Dataset excerpts: Begin

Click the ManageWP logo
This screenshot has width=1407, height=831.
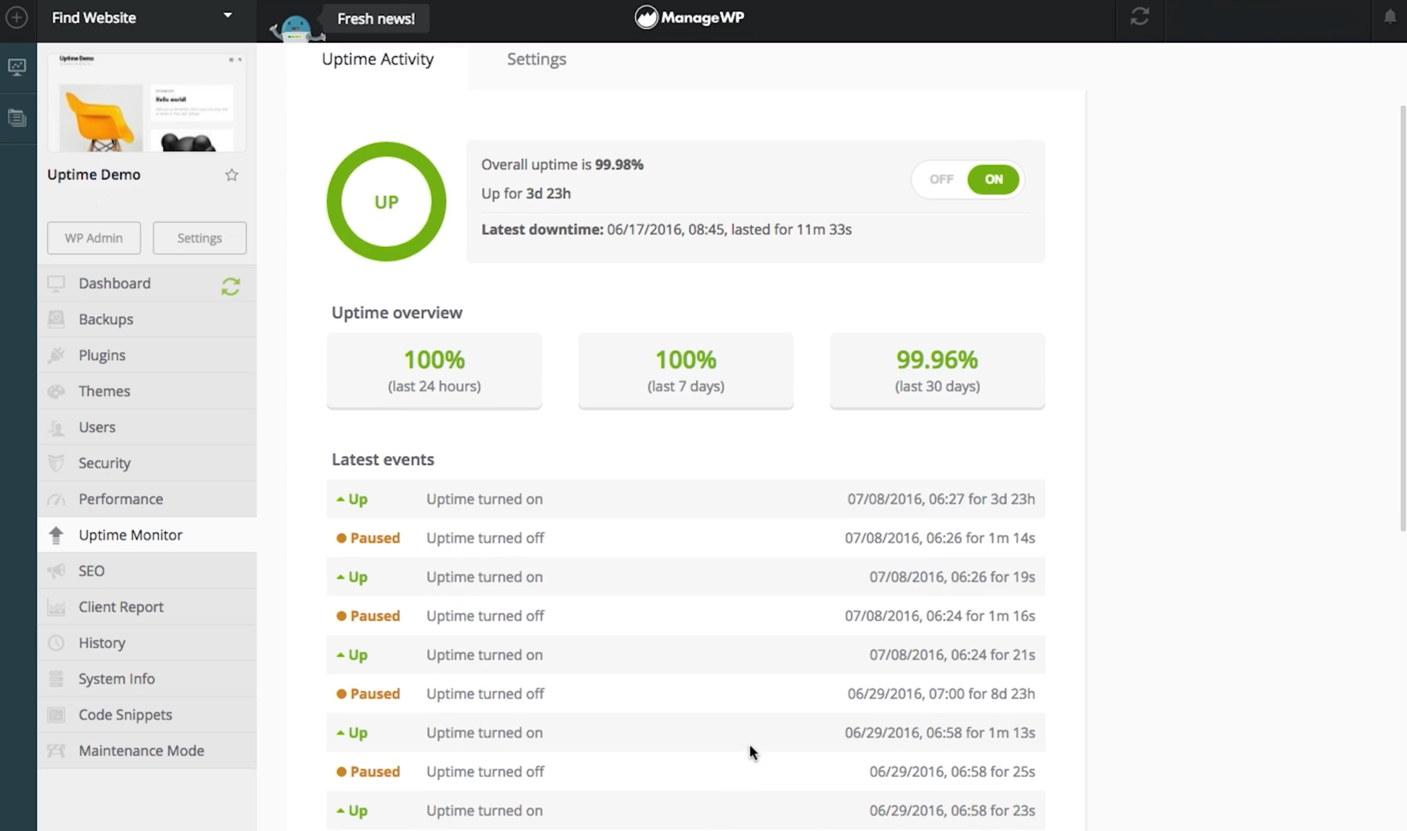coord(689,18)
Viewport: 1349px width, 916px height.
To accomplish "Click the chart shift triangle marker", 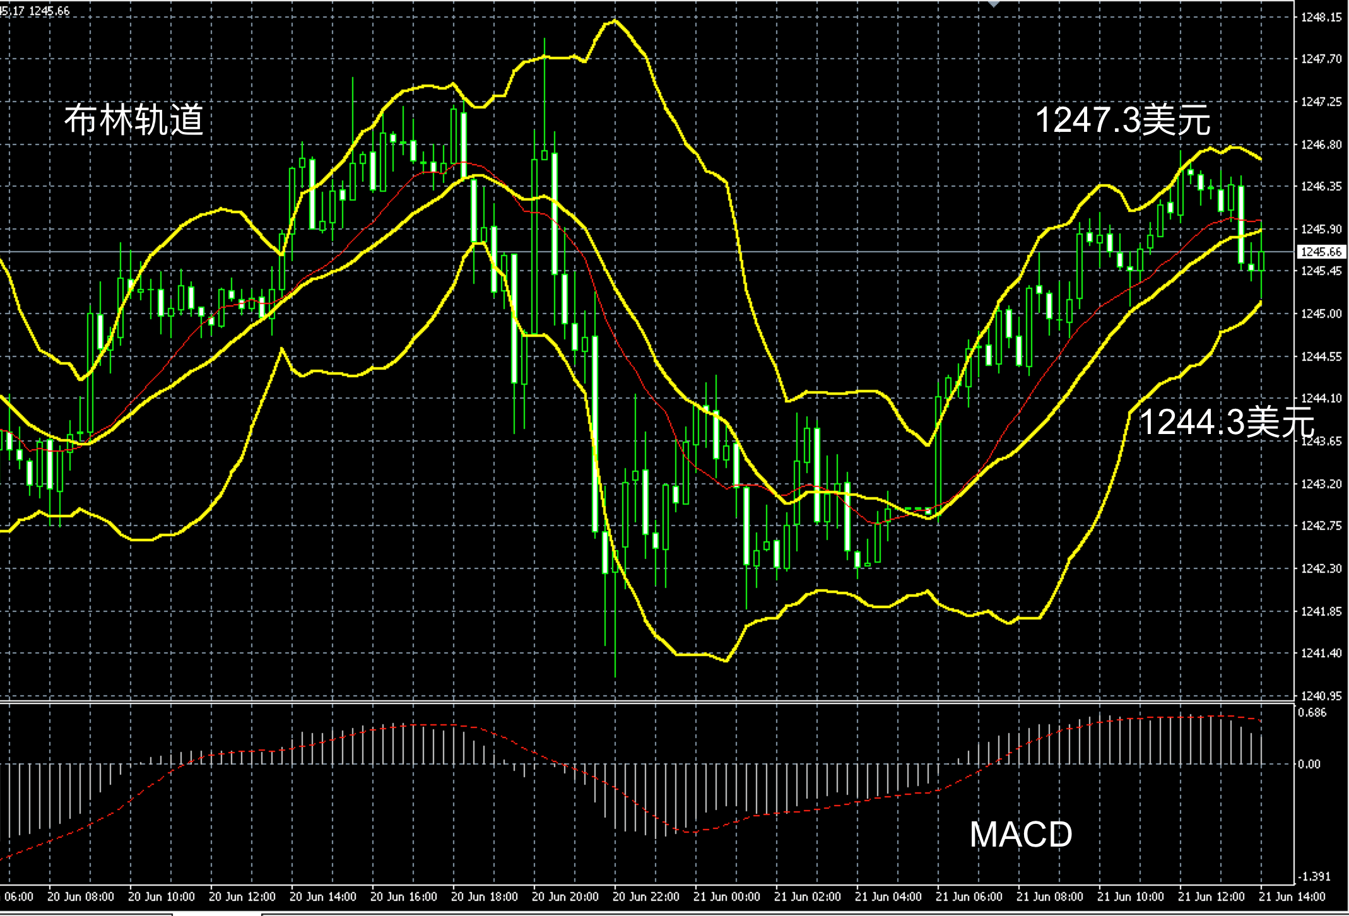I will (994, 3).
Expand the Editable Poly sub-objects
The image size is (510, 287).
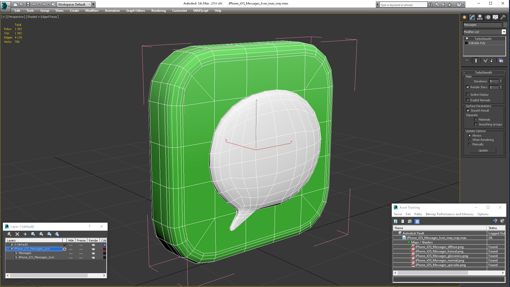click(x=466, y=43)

Dataset excerpts: End

What to do: Beginning with the line that holds "Expand the Editable Poly sub-objects", write out exactly the lines down to the end of the material above, and no others. Pictures are not part of the copy.

Answer section:
Expand the Editable Poly sub-objects
The image size is (510, 287).
click(x=466, y=43)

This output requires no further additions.